TASK GOAL:
In the entries below, find the line with "Task: Click the 24 hour graph date title" and the line with "Click the Comunicados". Reproduce those two lines and every line between them exactly, and nothing more.

THE INPUT:

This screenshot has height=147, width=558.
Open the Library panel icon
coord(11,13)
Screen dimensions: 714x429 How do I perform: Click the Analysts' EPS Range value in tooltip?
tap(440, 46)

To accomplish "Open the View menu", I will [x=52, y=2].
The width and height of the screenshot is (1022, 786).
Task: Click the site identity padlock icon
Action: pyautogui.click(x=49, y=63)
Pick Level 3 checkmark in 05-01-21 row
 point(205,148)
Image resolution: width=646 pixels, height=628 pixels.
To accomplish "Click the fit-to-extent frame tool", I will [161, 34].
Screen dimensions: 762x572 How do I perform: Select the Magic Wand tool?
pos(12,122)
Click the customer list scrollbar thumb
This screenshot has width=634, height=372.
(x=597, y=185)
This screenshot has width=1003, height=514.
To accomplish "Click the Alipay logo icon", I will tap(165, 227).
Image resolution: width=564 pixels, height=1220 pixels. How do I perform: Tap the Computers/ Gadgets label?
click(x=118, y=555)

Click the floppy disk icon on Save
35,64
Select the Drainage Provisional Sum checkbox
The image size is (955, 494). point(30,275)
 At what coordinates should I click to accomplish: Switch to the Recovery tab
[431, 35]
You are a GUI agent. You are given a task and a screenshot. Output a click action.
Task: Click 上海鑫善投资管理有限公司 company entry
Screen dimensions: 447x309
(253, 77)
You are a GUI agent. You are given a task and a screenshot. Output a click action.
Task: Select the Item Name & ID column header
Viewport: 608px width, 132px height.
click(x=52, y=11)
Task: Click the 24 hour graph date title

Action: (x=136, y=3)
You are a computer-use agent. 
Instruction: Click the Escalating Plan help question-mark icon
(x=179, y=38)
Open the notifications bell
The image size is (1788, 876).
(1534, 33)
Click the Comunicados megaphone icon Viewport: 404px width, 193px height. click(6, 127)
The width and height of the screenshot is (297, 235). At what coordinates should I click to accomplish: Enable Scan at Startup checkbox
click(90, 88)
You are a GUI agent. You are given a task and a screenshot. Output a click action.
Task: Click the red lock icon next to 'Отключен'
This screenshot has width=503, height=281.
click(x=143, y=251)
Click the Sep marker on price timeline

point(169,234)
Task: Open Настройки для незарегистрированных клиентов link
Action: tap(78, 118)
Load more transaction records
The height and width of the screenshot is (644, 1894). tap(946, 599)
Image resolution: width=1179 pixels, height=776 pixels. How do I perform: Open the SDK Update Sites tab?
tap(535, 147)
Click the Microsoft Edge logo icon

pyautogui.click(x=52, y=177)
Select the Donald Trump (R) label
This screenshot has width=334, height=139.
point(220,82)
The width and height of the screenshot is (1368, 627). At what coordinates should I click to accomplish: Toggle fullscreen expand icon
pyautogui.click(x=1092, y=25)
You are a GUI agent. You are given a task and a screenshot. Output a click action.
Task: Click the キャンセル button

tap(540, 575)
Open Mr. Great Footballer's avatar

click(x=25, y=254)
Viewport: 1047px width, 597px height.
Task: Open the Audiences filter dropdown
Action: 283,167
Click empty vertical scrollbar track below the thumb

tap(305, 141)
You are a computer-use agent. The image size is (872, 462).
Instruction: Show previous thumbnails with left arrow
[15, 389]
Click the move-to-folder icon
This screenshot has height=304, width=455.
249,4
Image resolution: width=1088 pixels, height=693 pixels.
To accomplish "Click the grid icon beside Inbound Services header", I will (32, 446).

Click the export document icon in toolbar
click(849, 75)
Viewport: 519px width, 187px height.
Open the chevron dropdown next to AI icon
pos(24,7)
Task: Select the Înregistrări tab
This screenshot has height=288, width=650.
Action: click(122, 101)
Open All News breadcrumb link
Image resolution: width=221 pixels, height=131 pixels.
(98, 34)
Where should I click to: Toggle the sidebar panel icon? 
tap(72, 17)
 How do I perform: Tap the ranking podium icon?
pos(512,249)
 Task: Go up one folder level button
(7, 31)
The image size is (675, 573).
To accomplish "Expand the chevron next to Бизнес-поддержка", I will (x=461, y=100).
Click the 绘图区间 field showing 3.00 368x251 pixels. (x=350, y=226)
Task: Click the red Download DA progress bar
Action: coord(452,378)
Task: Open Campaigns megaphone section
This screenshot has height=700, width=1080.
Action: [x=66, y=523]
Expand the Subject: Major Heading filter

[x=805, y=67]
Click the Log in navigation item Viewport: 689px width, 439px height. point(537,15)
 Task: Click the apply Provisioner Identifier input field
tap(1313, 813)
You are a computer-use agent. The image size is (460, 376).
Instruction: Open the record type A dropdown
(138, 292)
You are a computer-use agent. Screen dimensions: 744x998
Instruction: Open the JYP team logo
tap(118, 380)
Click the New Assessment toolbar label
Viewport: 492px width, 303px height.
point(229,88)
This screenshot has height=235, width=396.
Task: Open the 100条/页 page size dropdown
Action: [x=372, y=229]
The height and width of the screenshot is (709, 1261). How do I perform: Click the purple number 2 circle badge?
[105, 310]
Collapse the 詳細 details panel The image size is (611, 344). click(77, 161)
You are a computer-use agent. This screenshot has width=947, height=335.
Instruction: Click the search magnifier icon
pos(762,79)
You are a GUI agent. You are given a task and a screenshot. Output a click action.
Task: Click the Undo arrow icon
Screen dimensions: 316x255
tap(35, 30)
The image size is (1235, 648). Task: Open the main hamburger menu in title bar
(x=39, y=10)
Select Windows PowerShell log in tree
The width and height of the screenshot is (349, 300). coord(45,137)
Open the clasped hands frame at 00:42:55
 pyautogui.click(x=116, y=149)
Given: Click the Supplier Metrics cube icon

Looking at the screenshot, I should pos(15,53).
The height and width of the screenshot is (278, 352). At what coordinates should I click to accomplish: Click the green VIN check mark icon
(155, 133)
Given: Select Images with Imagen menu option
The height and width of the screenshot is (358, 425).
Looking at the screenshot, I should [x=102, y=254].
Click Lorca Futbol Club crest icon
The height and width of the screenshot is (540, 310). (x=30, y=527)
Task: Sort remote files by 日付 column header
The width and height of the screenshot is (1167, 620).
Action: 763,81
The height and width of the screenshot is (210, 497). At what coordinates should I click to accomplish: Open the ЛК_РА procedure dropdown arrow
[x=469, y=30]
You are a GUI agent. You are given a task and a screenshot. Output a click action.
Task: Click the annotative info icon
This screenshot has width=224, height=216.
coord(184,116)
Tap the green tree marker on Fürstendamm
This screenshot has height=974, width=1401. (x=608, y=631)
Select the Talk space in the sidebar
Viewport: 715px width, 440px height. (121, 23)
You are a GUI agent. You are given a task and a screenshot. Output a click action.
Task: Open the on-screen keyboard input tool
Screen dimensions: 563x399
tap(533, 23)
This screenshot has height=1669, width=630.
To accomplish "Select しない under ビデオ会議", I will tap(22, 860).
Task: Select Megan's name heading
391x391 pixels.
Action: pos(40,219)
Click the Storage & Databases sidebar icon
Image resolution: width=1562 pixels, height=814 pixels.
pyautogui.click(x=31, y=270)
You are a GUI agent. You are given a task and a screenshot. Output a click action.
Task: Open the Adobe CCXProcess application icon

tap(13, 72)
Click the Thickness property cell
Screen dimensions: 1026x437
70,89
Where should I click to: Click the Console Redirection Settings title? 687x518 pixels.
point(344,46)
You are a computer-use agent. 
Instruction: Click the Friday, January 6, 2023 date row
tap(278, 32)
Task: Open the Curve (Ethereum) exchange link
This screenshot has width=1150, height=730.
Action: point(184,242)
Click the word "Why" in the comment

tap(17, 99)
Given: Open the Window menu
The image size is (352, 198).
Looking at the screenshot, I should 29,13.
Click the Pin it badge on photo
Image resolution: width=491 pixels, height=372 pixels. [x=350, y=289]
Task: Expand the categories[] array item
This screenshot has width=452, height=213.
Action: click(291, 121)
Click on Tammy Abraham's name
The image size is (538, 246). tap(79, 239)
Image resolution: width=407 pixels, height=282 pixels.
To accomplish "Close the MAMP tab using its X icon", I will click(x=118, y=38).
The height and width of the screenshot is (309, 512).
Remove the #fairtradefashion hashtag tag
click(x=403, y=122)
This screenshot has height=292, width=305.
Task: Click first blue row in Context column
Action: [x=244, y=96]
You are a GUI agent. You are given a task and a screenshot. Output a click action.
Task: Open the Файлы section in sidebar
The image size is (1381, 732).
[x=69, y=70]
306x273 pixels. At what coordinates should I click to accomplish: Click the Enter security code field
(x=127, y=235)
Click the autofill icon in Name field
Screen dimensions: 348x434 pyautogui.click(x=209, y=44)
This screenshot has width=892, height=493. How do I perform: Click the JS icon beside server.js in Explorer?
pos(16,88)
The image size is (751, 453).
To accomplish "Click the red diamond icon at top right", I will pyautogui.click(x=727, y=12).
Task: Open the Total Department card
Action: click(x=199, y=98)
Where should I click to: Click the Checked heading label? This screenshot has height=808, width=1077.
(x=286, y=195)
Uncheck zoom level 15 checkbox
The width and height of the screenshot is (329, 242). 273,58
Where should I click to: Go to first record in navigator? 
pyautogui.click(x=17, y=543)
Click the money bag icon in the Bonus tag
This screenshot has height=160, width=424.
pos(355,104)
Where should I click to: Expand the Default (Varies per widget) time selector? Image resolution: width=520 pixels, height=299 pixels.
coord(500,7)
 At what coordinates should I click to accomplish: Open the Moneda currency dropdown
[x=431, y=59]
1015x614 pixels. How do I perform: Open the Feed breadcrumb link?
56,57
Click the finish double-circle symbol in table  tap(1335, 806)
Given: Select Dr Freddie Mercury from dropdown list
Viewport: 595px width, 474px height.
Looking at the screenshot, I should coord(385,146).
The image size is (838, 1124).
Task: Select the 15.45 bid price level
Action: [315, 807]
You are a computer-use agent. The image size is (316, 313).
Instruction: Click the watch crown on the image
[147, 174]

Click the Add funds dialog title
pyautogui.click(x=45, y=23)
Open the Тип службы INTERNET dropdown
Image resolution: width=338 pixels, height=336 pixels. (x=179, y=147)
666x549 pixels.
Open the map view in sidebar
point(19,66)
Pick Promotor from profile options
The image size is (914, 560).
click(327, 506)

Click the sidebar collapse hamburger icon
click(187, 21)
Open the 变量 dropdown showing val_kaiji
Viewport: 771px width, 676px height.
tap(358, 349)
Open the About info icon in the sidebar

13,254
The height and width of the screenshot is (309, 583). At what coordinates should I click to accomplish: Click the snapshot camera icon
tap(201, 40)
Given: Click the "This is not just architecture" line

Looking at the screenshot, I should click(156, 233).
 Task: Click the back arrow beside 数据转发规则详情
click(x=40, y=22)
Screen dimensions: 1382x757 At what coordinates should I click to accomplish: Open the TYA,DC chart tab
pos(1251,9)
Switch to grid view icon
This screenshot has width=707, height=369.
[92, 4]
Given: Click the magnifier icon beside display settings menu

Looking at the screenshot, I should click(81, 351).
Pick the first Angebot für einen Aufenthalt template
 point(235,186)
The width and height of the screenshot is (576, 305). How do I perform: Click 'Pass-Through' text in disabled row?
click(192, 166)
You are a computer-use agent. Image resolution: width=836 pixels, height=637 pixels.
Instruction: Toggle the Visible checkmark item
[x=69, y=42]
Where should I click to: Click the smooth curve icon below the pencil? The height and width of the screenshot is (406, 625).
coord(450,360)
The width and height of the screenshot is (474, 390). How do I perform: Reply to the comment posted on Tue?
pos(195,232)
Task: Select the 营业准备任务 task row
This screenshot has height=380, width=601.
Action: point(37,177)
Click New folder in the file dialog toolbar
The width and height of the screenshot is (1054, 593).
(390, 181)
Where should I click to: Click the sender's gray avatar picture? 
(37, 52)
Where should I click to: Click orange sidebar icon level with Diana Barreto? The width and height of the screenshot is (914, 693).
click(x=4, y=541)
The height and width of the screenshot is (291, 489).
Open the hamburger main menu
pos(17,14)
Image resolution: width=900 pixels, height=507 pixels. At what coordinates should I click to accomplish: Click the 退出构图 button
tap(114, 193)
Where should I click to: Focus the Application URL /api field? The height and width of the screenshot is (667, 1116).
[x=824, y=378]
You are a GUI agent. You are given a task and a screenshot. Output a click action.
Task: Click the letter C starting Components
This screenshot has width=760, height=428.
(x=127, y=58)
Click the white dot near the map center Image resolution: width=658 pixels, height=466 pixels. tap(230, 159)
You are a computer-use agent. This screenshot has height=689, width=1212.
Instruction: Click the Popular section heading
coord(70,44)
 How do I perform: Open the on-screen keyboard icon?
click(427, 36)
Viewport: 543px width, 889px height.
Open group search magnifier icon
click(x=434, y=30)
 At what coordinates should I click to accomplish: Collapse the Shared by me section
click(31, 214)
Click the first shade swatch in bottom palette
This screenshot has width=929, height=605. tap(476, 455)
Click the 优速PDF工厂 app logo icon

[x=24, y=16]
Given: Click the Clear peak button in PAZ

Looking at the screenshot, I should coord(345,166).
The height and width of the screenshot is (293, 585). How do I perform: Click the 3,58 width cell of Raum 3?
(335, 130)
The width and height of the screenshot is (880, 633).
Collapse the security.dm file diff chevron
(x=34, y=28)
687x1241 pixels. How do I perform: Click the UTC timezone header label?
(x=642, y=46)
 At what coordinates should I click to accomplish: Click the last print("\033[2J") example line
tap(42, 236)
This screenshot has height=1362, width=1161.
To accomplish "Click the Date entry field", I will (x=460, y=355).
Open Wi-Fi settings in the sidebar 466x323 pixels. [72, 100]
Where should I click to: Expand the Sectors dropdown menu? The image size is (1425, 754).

YOUR SOLUTION:
Task: Click the 24 hour graph date title

Action: (x=136, y=3)
You are a computer-use agent. 
Instruction: Click the Escalating Plan help question-mark icon
(x=179, y=38)
Open the notifications bell
The image size is (1788, 876).
(1534, 33)
Click the Comunicados megaphone icon Viewport: 404px width, 193px height. click(6, 127)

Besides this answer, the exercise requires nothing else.